= ENTRIES PROVIDED =
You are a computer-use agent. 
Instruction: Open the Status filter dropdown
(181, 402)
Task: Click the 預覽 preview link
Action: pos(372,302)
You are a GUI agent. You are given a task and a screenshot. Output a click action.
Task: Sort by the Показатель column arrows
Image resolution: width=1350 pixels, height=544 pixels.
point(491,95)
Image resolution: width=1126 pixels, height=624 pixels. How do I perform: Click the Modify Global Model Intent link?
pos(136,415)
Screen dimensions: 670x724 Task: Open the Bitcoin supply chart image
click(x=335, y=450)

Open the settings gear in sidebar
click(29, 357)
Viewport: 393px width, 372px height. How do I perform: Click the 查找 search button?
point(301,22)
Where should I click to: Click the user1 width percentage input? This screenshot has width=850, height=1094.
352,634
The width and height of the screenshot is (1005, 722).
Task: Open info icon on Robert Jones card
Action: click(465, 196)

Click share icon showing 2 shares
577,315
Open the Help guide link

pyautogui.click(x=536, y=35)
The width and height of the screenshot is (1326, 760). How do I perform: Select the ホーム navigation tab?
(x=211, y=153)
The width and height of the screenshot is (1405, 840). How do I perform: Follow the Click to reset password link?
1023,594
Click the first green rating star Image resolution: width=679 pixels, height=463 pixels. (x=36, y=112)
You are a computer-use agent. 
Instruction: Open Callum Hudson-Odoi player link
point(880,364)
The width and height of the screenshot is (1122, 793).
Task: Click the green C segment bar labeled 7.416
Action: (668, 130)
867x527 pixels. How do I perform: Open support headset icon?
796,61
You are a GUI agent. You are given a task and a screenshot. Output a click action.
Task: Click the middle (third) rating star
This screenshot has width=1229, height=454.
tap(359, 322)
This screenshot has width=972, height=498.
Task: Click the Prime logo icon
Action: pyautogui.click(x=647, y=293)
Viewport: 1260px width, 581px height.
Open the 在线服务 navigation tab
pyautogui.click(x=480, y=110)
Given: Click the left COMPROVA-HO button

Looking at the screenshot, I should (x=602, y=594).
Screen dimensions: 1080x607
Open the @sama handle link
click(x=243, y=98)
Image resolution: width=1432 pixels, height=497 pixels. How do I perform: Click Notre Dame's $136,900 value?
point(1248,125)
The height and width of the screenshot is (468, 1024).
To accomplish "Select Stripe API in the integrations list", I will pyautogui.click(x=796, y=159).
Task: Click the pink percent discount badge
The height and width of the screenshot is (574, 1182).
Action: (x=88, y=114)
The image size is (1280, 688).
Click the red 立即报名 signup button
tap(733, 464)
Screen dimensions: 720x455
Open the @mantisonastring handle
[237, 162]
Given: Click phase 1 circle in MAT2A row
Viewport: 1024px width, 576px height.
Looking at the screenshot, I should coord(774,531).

= TASK DIRECTIONS =
Repeat the material word for word, in full.

= ANSWER BELOW =
You are a computer-use agent. 
Instruction: Open the Status filter dropdown
(181, 402)
Task: Click the 預覽 preview link
Action: pos(372,302)
You are a GUI agent. You are given a task and a screenshot. Output a click action.
Task: Sort by the Показатель column arrows
Image resolution: width=1350 pixels, height=544 pixels.
point(491,95)
Image resolution: width=1126 pixels, height=624 pixels. How do I perform: Click the Modify Global Model Intent link?
pos(136,415)
Screen dimensions: 670x724 Task: Open the Bitcoin supply chart image
click(x=335, y=450)

Open the settings gear in sidebar
click(29, 357)
Viewport: 393px width, 372px height. How do I perform: Click the 查找 search button?
point(301,22)
Where should I click to: Click the user1 width percentage input? This screenshot has width=850, height=1094.
352,634
The width and height of the screenshot is (1005, 722).
Task: Open info icon on Robert Jones card
Action: click(465, 196)

Click share icon showing 2 shares
577,315
Open the Help guide link

pyautogui.click(x=536, y=35)
The width and height of the screenshot is (1326, 760). How do I perform: Select the ホーム navigation tab?
(x=211, y=153)
The width and height of the screenshot is (1405, 840). How do I perform: Follow the Click to reset password link?
1023,594
Click the first green rating star Image resolution: width=679 pixels, height=463 pixels. (x=36, y=112)
You are a computer-use agent. 
Instruction: Open Callum Hudson-Odoi player link
point(880,364)
The width and height of the screenshot is (1122, 793).
Task: Click the green C segment bar labeled 7.416
Action: (668, 130)
867x527 pixels. How do I perform: Open support headset icon?
796,61
You are a GUI agent. You are given a task and a screenshot. Output a click action.
Task: Click the middle (third) rating star
This screenshot has width=1229, height=454.
tap(359, 322)
This screenshot has width=972, height=498.
Task: Click the Prime logo icon
Action: pyautogui.click(x=647, y=293)
Viewport: 1260px width, 581px height.
Open the 在线服务 navigation tab
pyautogui.click(x=480, y=110)
Given: Click the left COMPROVA-HO button

Looking at the screenshot, I should (x=602, y=594).
Screen dimensions: 1080x607
Open the @sama handle link
click(x=243, y=98)
Image resolution: width=1432 pixels, height=497 pixels. How do I perform: Click Notre Dame's $136,900 value?
point(1248,125)
The height and width of the screenshot is (468, 1024).
To accomplish "Select Stripe API in the integrations list", I will pyautogui.click(x=796, y=159).
Task: Click the pink percent discount badge
The height and width of the screenshot is (574, 1182).
Action: (x=88, y=114)
The image size is (1280, 688).
Click the red 立即报名 signup button
tap(733, 464)
Screen dimensions: 720x455
Open the @mantisonastring handle
[237, 162]
Given: Click phase 1 circle in MAT2A row
Viewport: 1024px width, 576px height.
Looking at the screenshot, I should coord(774,531).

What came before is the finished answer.